O escultor pensara ainda na roupagem com que Alencar se apresentaria, cuidando de mantê-la atemporal. Cozzo descreve, por fim, a composição do monumento, que seria executado “todo em granito branco de Itaquera”, material de composição fina, duro de desbastar, possibilitando acabamento mais firme. “Terá a altura total de 6 m e meio”, anotara o escultor, “por uma base de 6,50 m por 4 m”. E alertava para um detalhe, que deve ter sido fundamental a Gilberto Câmara: “Embora não pareça, dada a grandiosidade do conjunto, a executarei pela verba orçada de 100 contos de réis”.
Tamanha desenvoltura apresentara o escultor que, já em abril de 1929, desembarcavam em Fortaleza, dos porões dos navios Purus e Pedro I, os 59 volumes contendo a obra, totalizando 55.800 kg de material, com os blocos de granito, os baixos-relevos e os motivos decorativos. O monumento foi montado, pedra a pedra, no centro da praça.
Apesar do grandioso esforço, em tudo as más-línguas viram depois um motivo para ridicularizar o esforço de Gilberto Câmara e a obra de Humberto Cozzo: no manto atemporal, projetado para cobrir os ombros de Alencar (“O pobrezinho parece que está com frio… Que judiação, numa terra tão quente!”); no rosto pensativo do escritor (“É Moisés! E se não for Moisés é São Paulo!”); na elegante superposição assimétrica dos blocos de granito (“Tanto dinheiro gasto numa pedreira!”); até no questionamento sobre a posição da estátua no logradouro, e no ponto cardeal para o qual se deveria voltar a face do homenageado.

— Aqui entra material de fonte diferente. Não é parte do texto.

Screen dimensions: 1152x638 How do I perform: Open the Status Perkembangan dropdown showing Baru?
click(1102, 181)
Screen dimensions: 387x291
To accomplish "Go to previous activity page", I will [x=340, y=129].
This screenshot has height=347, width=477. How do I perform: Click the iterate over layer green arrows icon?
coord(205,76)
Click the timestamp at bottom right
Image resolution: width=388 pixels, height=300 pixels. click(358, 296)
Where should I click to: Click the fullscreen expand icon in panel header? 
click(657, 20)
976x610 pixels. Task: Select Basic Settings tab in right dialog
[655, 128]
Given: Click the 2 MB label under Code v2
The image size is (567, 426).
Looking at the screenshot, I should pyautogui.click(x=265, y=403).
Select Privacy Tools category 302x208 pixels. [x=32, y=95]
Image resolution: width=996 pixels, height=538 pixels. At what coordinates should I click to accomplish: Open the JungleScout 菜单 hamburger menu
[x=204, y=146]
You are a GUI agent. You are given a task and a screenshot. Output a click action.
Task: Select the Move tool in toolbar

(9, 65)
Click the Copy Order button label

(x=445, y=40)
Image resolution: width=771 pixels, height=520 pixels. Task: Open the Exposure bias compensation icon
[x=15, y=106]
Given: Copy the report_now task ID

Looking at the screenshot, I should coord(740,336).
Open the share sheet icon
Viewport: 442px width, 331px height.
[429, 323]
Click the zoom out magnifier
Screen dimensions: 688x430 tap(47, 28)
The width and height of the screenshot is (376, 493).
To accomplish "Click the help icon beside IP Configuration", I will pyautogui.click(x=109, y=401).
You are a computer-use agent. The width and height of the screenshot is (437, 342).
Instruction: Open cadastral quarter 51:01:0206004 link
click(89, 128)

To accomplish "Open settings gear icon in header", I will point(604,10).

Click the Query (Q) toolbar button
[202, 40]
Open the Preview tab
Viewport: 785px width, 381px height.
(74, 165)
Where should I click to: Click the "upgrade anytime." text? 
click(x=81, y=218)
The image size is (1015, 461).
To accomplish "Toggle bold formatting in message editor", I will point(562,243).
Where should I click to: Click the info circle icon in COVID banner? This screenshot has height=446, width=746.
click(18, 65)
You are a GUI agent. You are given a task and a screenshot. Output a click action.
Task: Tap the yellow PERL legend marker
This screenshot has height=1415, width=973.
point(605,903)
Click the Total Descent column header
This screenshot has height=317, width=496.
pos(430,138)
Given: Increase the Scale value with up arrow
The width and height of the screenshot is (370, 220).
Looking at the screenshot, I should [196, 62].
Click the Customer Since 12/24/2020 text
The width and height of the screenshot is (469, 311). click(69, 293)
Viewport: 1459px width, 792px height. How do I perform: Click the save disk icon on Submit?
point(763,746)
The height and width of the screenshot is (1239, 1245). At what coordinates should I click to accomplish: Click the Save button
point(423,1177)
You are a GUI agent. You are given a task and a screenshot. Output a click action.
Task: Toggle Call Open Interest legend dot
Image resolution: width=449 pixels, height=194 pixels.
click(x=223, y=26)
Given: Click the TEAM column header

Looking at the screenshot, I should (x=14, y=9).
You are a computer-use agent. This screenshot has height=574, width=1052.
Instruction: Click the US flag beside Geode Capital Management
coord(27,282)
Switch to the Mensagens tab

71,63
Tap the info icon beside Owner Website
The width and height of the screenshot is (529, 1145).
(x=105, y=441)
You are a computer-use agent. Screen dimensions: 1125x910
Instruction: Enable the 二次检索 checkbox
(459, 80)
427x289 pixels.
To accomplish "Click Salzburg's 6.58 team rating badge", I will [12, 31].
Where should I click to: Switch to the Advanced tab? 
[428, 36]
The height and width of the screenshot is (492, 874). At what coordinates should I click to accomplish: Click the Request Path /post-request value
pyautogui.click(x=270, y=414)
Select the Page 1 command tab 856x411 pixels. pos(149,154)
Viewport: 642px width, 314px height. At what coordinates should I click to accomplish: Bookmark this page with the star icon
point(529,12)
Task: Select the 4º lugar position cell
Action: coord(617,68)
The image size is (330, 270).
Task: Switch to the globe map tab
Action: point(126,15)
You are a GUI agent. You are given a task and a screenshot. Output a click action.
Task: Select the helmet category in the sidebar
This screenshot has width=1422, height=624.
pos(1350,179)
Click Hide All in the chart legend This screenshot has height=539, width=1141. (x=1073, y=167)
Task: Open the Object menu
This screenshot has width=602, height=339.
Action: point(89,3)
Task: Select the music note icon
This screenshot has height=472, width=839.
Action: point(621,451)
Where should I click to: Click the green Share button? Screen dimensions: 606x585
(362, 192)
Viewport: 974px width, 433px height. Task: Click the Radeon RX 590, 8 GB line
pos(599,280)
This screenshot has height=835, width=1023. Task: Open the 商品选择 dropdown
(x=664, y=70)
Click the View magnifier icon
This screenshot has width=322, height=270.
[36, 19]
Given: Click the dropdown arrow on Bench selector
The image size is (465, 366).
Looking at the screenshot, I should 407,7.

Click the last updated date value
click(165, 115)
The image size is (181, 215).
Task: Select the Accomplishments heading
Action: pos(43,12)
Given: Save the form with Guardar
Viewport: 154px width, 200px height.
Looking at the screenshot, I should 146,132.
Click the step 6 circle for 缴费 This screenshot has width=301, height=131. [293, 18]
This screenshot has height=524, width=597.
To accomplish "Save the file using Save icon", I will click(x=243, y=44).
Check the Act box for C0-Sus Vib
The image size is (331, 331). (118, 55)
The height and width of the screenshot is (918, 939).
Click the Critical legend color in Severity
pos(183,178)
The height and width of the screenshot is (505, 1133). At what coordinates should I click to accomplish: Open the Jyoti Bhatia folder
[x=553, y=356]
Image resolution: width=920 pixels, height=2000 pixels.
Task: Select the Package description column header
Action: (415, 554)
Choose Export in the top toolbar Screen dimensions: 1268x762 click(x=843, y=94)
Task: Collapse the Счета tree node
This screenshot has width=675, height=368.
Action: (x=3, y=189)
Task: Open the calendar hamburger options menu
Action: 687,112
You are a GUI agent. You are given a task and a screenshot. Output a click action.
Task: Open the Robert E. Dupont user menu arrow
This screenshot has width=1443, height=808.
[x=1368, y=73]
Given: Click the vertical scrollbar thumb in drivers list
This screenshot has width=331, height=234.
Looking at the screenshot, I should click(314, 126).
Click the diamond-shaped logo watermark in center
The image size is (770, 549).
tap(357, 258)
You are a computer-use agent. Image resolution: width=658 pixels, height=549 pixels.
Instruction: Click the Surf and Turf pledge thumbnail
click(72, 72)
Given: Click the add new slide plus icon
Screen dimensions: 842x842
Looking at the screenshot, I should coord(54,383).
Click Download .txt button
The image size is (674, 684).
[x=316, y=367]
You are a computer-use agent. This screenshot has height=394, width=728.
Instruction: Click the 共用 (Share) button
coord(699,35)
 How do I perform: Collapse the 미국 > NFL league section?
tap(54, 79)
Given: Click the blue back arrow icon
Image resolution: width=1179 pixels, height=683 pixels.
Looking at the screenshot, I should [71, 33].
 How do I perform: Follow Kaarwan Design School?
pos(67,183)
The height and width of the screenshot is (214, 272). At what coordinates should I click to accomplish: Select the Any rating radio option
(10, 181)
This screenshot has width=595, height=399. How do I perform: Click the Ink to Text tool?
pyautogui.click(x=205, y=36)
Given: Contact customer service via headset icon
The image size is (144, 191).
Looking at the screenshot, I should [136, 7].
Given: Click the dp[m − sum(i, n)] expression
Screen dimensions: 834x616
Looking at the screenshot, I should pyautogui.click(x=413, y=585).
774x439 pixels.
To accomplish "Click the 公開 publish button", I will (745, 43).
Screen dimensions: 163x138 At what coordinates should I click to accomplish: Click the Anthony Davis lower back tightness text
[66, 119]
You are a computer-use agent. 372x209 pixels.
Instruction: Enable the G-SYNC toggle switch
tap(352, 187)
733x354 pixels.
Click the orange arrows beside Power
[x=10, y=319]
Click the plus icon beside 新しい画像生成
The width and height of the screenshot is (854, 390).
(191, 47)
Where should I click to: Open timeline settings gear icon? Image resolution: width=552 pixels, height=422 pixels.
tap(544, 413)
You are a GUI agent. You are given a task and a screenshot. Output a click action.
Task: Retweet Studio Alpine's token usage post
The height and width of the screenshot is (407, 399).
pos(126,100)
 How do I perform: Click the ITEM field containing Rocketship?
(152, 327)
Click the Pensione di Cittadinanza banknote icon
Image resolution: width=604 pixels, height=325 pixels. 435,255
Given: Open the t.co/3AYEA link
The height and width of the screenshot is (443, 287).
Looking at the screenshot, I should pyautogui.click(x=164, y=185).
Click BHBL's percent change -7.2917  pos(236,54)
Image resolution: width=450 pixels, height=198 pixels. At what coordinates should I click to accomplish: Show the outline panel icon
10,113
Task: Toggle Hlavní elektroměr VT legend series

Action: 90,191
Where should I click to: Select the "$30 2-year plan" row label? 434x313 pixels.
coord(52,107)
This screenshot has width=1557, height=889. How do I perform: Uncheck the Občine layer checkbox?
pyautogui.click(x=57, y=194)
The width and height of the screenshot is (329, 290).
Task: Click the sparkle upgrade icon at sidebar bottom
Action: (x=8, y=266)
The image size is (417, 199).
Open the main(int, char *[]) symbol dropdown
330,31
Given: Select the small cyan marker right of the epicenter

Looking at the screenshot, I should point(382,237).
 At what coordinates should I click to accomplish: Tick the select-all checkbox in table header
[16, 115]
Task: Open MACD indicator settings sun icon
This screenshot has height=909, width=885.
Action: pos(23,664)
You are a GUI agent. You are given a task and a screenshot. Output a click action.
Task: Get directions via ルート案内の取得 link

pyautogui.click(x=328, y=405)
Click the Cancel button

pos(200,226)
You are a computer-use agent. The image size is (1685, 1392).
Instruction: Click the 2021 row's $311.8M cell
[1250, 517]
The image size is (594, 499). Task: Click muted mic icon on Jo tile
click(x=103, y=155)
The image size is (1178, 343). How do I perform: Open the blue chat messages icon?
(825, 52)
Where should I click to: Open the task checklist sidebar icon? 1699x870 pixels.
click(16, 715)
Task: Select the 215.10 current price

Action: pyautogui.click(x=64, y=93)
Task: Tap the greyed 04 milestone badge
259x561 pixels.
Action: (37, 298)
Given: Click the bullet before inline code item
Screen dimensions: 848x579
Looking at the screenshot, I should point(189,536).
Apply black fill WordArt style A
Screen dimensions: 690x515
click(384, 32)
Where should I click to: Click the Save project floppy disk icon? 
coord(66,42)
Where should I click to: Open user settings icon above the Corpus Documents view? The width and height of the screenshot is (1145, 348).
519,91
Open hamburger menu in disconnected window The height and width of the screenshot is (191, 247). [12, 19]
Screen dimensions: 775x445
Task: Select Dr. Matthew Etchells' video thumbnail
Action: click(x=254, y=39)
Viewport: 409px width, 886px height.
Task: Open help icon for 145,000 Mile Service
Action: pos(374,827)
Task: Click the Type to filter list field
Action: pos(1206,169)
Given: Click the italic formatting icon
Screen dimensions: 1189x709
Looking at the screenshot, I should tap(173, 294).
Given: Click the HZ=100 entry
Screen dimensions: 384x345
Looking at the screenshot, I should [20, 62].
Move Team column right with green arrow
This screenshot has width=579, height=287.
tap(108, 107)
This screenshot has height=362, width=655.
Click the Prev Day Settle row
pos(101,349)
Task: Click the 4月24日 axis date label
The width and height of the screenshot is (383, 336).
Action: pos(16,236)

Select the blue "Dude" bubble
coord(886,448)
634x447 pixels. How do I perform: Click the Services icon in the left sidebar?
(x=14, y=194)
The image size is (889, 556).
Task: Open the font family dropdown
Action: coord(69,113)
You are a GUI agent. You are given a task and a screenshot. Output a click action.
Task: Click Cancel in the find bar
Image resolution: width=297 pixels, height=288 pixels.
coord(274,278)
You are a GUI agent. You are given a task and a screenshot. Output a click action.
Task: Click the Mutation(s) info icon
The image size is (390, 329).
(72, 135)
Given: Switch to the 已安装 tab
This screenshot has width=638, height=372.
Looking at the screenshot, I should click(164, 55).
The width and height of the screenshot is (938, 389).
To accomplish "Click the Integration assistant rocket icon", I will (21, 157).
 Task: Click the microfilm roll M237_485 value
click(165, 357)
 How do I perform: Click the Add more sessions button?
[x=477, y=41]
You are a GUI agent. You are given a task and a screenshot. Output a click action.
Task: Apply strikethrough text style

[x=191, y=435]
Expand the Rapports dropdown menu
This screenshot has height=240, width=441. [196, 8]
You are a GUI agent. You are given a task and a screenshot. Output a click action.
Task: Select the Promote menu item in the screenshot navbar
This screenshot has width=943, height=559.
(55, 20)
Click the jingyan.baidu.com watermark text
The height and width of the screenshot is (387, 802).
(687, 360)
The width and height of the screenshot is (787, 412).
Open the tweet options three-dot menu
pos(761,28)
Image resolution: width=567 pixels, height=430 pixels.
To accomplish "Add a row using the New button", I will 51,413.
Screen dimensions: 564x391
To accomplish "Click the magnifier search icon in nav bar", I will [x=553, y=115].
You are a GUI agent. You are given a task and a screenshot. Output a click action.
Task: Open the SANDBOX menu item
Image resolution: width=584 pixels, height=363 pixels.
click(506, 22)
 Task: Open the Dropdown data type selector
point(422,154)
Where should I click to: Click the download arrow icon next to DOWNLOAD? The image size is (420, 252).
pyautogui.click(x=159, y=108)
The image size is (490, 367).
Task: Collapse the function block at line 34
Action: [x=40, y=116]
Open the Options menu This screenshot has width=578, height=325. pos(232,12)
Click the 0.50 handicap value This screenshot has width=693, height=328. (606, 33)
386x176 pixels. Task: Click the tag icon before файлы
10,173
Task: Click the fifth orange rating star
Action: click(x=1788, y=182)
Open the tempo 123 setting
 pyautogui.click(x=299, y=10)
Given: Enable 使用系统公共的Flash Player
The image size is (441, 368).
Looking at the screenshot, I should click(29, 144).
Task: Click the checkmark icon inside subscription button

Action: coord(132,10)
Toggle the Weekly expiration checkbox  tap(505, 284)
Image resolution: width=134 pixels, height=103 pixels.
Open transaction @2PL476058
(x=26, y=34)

Hoje, meados do século XXI, prestes a ser comemorado o centenário da Associação Cearense de Imprensa, e o bicentenário de José de Alencar, o monumento interage amigavelmente com o público frequentador da praça. Sofre pichações ocasionais, apagadas de tempos em tempos pelos órgãos públicos responsáveis. Os blocos de granito servem de assento na sombra para quem deseja matar o tempo vendo a vida passar. Um rapaz de bermudas apoia o tênis numa das bordas mais baixas, e faz pose de campeão. Um garoto monta no pescoço escurecido do jaguar alencarino, enquanto a mãe compra um picolé de morango. Um senhor refestelado num dos blocos não se acanha de dizer que tem 80 anos, e com toda essa idade não sabe quem foi José de Alencar. O amigo facilita: “É aquele, que tem uma casa em Messejana”.